AIF fundraising up 30 per cent in September despite RBI tightening

Alternative Investment funds (AIFs) have seen a 30 per cent surge in commitments and funds raised in the 12-month period ended September 2024, as per most recent data from SEBI. With India’s growing High Networth Individual (HNI) pool tapping alternative investments, the commitments crossed ₹12 lakh crore and funds raised (drawdown in tranches) amounted to ₹5 lakh crore.

The period between September 2023 and September 2024 recorded a 27 per cent growth in investments made by AIFs with net investments at almost ₹4.5 lakh crore with over two-thirds (64 per cent) of this driven by Category II comprising private equity and debt funds.

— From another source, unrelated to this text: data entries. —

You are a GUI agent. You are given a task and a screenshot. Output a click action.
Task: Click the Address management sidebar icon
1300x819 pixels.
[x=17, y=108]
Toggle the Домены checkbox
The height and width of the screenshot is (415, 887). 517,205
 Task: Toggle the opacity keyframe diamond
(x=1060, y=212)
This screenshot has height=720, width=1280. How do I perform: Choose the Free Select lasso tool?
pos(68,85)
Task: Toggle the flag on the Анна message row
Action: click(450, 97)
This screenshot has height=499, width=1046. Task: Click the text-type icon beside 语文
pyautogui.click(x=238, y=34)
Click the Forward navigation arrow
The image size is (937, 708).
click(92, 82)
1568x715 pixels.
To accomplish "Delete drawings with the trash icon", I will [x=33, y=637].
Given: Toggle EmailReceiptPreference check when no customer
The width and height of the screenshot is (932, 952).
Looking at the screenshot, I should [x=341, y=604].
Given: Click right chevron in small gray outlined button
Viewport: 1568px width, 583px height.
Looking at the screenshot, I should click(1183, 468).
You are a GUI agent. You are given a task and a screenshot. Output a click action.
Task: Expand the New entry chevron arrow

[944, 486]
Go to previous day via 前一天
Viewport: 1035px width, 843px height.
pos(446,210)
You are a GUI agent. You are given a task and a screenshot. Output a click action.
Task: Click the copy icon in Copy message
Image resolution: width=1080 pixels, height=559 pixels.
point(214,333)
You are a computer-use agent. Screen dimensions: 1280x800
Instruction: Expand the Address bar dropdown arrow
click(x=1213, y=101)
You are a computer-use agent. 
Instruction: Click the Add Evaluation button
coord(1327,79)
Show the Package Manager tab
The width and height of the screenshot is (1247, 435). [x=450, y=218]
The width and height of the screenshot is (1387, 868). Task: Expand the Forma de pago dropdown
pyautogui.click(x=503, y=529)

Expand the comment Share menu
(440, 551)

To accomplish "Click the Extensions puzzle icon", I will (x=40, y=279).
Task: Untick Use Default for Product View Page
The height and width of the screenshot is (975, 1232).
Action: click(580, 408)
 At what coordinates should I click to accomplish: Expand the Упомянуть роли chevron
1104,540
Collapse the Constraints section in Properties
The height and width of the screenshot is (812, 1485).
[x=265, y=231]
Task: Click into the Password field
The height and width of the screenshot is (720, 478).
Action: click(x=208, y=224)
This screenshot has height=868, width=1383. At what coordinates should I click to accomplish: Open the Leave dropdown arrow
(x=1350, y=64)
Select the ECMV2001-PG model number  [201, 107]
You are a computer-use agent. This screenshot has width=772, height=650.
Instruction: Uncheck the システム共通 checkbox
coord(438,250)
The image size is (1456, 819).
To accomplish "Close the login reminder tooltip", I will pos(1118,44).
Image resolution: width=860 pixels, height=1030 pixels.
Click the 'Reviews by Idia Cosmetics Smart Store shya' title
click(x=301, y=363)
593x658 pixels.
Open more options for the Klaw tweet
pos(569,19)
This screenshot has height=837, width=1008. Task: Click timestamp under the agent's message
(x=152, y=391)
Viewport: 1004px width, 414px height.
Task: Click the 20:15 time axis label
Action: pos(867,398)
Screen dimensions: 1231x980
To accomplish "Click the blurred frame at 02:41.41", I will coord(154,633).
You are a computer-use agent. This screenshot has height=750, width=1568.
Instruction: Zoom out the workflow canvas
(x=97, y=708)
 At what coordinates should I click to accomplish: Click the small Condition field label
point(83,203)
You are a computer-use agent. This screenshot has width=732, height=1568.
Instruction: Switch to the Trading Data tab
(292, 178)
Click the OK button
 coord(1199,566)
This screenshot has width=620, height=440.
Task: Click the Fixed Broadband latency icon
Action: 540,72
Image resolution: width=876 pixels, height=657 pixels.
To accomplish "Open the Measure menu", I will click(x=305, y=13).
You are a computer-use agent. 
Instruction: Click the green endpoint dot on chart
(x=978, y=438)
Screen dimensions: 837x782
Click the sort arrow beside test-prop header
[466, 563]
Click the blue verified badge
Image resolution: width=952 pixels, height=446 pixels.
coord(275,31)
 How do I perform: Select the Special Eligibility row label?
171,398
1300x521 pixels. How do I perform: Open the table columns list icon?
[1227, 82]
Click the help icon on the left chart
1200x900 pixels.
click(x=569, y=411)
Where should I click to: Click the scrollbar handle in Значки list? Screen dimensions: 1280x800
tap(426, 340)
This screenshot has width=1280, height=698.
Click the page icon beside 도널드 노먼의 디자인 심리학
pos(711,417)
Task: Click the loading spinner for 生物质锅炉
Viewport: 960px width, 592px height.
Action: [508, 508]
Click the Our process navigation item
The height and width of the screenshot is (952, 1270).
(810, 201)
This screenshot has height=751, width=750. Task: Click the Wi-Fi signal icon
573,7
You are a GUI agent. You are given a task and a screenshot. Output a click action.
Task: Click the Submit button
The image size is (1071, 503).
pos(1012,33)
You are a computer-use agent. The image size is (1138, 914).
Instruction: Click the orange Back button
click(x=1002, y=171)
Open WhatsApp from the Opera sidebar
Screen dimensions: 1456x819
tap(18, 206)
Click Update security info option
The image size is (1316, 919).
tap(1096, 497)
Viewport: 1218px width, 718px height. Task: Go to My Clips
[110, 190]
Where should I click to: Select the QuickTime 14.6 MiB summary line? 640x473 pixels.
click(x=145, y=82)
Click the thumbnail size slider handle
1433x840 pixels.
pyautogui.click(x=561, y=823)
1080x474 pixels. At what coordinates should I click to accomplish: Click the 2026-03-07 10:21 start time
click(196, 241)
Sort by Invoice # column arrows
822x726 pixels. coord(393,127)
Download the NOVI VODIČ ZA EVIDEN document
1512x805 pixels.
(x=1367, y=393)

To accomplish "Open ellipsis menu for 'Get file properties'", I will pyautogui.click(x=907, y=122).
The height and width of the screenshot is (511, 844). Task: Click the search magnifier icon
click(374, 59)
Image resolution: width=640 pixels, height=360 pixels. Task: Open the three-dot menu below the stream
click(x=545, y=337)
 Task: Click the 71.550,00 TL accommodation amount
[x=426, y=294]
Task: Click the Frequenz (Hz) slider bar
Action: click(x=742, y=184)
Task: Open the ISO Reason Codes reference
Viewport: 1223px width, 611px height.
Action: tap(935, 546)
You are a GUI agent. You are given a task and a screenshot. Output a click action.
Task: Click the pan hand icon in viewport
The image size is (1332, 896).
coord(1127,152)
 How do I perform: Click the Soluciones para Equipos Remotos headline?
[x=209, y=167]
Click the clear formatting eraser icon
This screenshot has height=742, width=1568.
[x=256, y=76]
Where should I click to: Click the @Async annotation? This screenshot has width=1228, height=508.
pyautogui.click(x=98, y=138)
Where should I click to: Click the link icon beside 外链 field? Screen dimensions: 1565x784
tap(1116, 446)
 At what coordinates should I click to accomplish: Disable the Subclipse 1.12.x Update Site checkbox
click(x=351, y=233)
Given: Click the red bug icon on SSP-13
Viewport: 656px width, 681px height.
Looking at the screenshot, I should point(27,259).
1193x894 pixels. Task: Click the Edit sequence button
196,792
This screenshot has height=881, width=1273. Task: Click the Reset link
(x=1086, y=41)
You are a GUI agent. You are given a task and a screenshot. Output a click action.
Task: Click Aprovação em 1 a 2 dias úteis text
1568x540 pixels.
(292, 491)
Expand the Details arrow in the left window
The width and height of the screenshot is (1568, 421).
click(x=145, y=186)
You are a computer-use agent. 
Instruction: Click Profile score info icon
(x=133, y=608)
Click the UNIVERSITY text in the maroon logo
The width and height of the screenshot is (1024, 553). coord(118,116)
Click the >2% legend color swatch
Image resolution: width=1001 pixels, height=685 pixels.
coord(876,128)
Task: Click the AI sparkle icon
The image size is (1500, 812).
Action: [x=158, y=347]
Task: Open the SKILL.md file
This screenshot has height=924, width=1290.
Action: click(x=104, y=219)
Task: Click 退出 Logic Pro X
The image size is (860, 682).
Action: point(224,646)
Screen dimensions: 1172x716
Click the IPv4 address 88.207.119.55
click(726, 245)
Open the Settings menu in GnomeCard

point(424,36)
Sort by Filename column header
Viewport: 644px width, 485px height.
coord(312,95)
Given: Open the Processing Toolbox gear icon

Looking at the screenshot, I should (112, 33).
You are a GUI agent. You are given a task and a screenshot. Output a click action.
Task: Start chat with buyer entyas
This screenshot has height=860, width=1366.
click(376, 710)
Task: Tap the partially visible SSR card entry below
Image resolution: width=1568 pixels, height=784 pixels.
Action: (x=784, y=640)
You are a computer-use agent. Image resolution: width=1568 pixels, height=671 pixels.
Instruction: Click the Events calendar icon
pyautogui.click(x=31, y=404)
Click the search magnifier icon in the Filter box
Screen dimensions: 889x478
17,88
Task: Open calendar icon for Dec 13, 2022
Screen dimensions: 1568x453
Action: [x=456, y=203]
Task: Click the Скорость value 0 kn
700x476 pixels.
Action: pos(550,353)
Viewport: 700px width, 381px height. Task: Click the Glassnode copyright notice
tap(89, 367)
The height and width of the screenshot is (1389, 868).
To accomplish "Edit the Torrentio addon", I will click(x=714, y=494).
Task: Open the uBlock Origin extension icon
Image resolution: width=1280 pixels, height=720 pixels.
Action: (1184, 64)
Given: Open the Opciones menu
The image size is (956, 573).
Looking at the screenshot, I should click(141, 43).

Real estate sector dominated investments with the highest share of 16.8 per cent, followed by information technology (IT) and financial services industry.

AIFs are essentially pooled investment vehicles that collect funds from private investors to invest in categories of alternative assets such as venture capital, PE, real estate, hedge funds and managed futures among others.

Key drivers

As per a recent report on AIFs by Avendus, India’s growing role in Asia-Pacific PE-VC activity and pick-up in private credit are among key drivers of AIFs in India.

“The increased allocation of domestic capital to AIFs, specifically from HNIs and insurance firms, has been a key highlight for the sector this year,” Gopal Srinivasan, chairman and MD of PE firm TVS Capital Funds, said. While regulatory actions around due diligence of AIFs do help weed out issues, certain hyper regulations have cut out bank funding for this sector, he added. In December 2023, the Reserve Bank of India (RBI) issued a diktat restricting banks and financial institutions from investing in AIFs that have an exposure to the bank’s borrowers.

Industry trackers note that despite a 30 per cent year-on-year growth in September, a series of regulatory actions in recent years has, in fact, slowed down AIF capital formation in H1 of FY25.

“There has been a sustained reduction in the overall capital formation in AIFs since December, when we saw RBI effectively ban NBFCs and banks from investing into AIFs that had exposure to their lenders,” Siddarth Pai, founding partner, 3one4 Capital, and Co-Chair, Regulatory Affairs Committee, IVCA, said. “With the new RBI governor coming in and IRDAI looking at reforms, there is hope for stability and clarity on how AIFs can operate in India. If this is resolved, it will help take AUMs from about $112 billion today to around $500 billion by 2030,” he added.

Raghunath T, Head of Credit, Vivriti Asset Management, said that a majority of the incremental funds have been raised in the Category II and Category III AIFs, and growth in Cat II has been contributed by the Private Credit segment with debt investments contributing to 40% of the segment. “These AIFs have seen increased acceptance from domestic investors driven by tax parity with debt mutual funds and improving visibility on return outperformance,” he added.